§ Requirement:
Please write out every line of the material, leaving out any picture.

§ Source material:
══════

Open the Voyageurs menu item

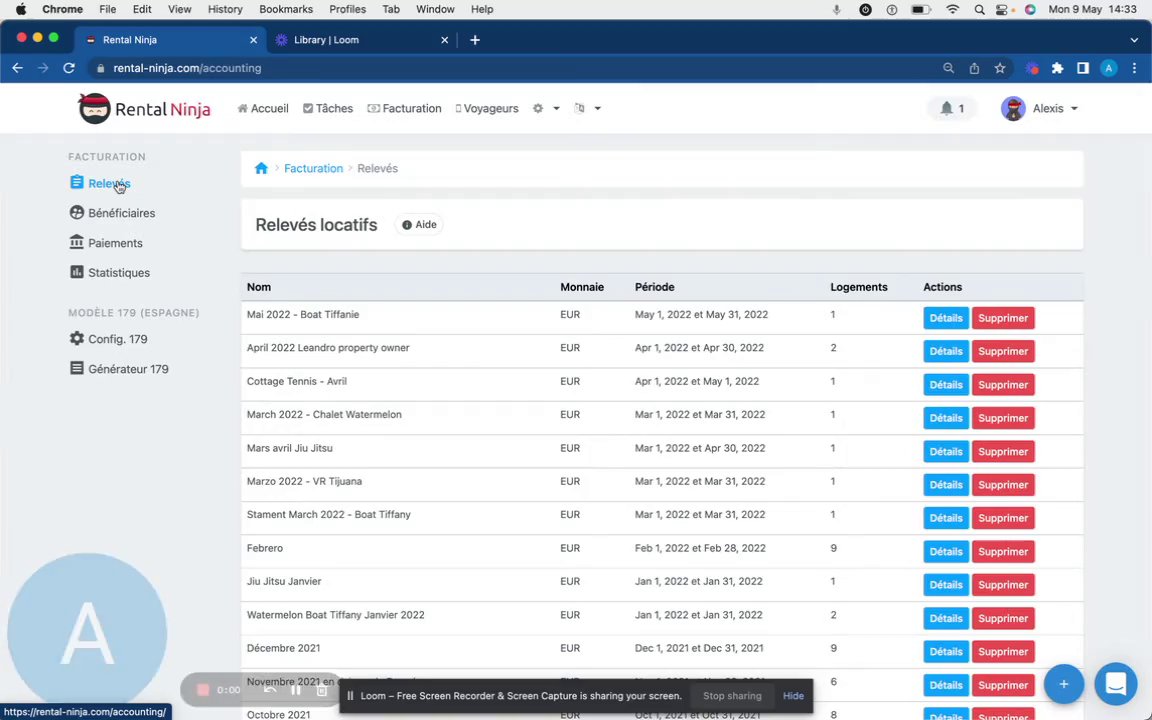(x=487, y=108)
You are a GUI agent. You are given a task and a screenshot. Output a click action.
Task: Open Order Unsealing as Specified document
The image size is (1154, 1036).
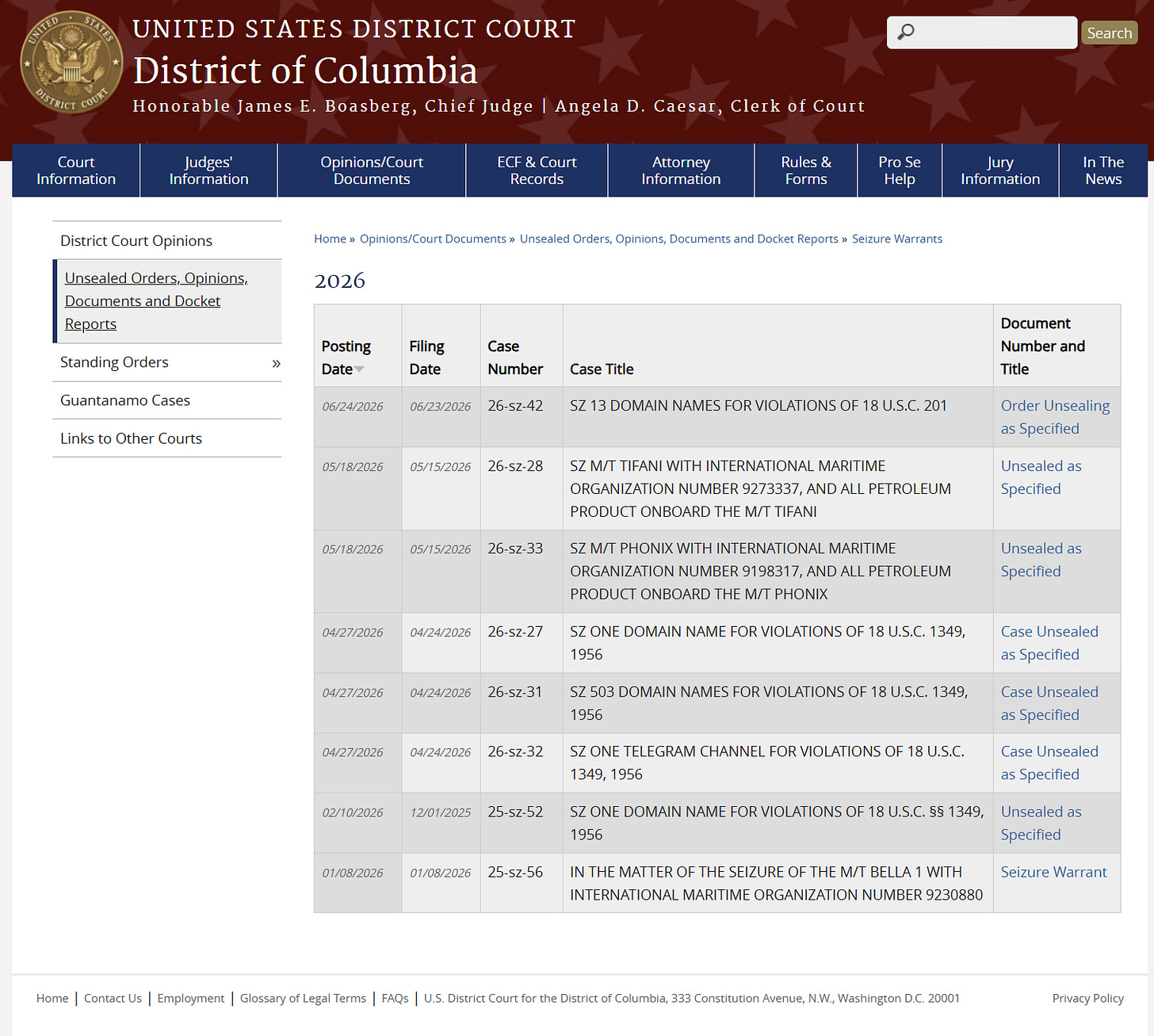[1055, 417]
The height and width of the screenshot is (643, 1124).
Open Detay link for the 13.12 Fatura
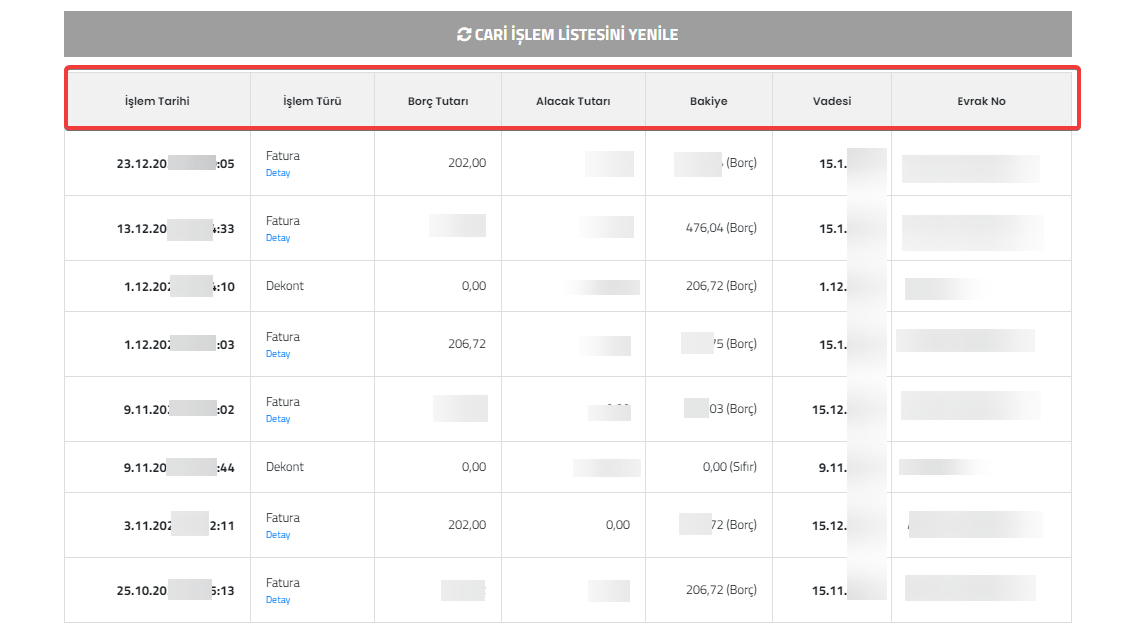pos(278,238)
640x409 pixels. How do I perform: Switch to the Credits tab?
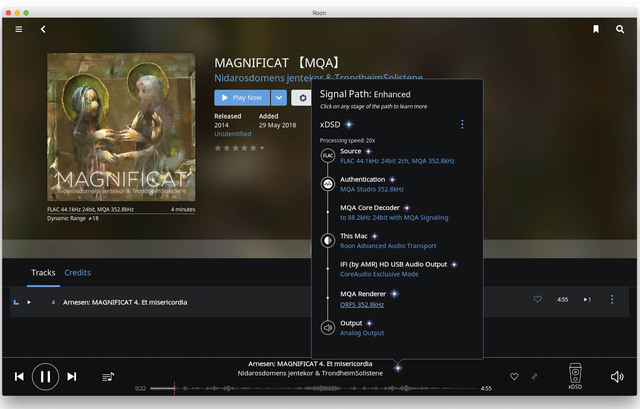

══════

§ Task solution:
Open the Voyageurs menu item

(x=487, y=108)
You are a GUI agent. You are given a task and a screenshot. Output a click action.
Task: Open Order Unsealing as Specified document
The image size is (1154, 1036).
[1055, 417]
The height and width of the screenshot is (643, 1124).
Open Detay link for the 13.12 Fatura
pos(278,238)
640x409 pixels. How do I perform: Switch to the Credits tab?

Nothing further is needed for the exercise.